I was watching until I saw Toby Young as a judge. The man is so vacuously narcissistic, his food reviews so meaningless, I couldn’t watch any more.

If the purpose of the final elimination challenge were to woo the 50,000 other chefs in the country who have tattoos of pigs (and whose swine spectrum is limited to the belly) at a fantasy role-playing BBQ picnic, then Kevin nailed it. He should have “refinement” tattooed on this other arm as well as a fundamental cake batter recipe.

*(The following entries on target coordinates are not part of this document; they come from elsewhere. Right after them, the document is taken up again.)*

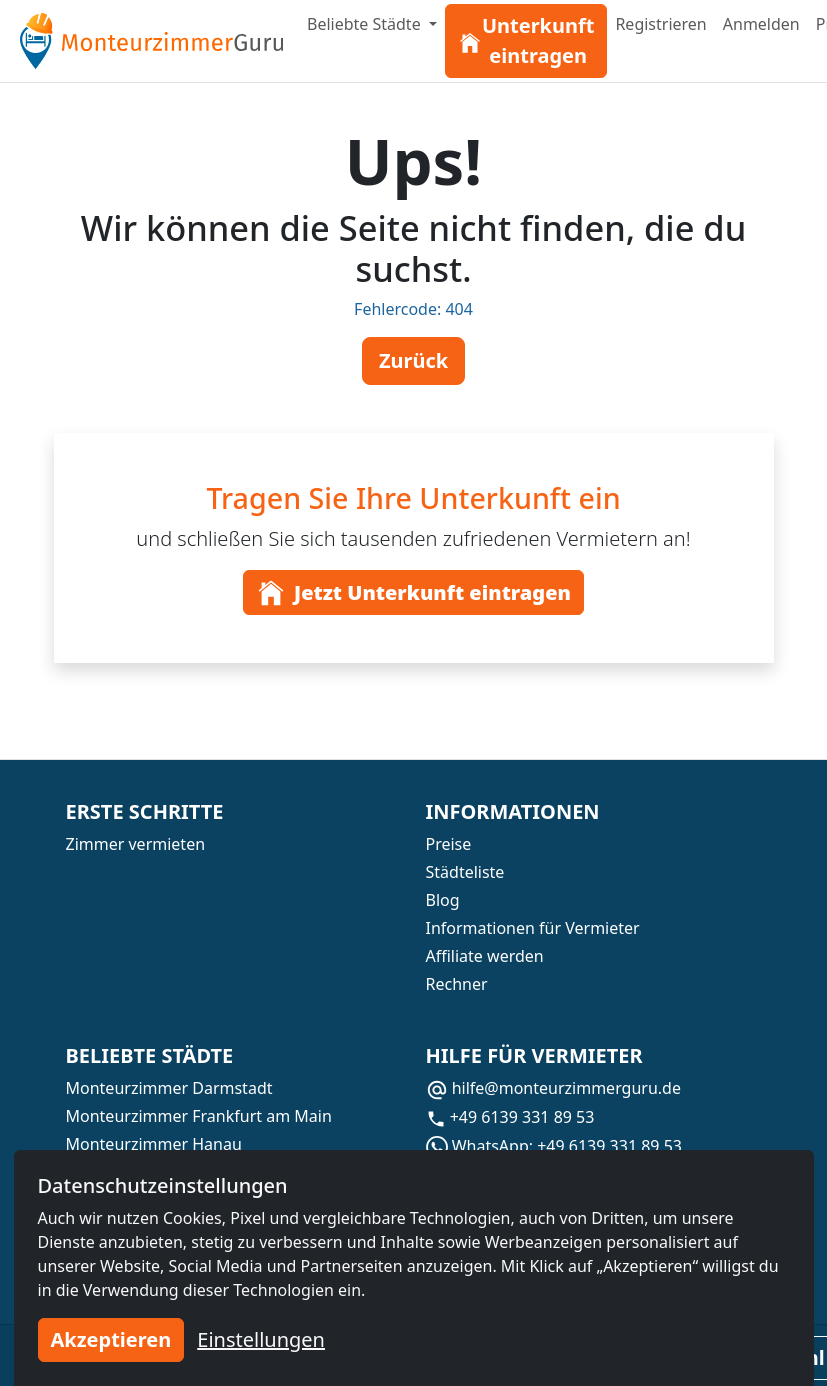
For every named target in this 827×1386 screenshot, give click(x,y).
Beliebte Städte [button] (366, 24)
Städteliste (465, 872)
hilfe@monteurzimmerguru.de (553, 1088)
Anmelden (761, 24)
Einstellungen (261, 1339)
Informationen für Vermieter (533, 928)
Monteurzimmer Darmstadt (169, 1088)
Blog (443, 900)
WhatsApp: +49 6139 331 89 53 (554, 1146)
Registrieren (660, 24)
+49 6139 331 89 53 (510, 1117)
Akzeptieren (111, 1339)
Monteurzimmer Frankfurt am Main (199, 1116)
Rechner (457, 984)
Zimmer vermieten (136, 844)
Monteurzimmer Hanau (154, 1144)
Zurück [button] (413, 360)
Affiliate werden (485, 956)
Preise (449, 844)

There are plenty of other ingredients left in the world/supermarket for dessert applications before one had to resort to bacon.

There was a French equivalent of Top Chef that I saw over there a few years ago, a svelte 4-episode French version “Plus Près des Etoiles” (Closer to the Stars) which follows 7 of the country’s highest rated apprentices as they compete, without flabby saddlebag drama, for a 6 month internship in judge Joël Robuchon’s restaurants… possibly more substantial to a culinary career than a lifetime supply of disposable tupperwares.

The televised distraction’s host station suffers in terms of limited budget, audience (4am. Sunday time slot proceeded by “Riptide” reruns) no cultured tension or silly Whole Foods sourced reinvent-the-bagel-sandwich-with-traditional-Ashkenazi-condiments challenges. Its sensational liabilities are compensated by the presence of elite chefs. Cameras focus on technique and horsepower rather than producer prodded squabbles and horse shit. 3 final candidates must create (from identical mystery boxes) as well as write a methodical savory and sweet recipe with artisan products and are coached by starred stove heavyweights: 4th Generation chef Marc Haeberlin, Bruce Willisish Thierry Marx and creepy Raider of the Lost Arkish Marc Veyrat.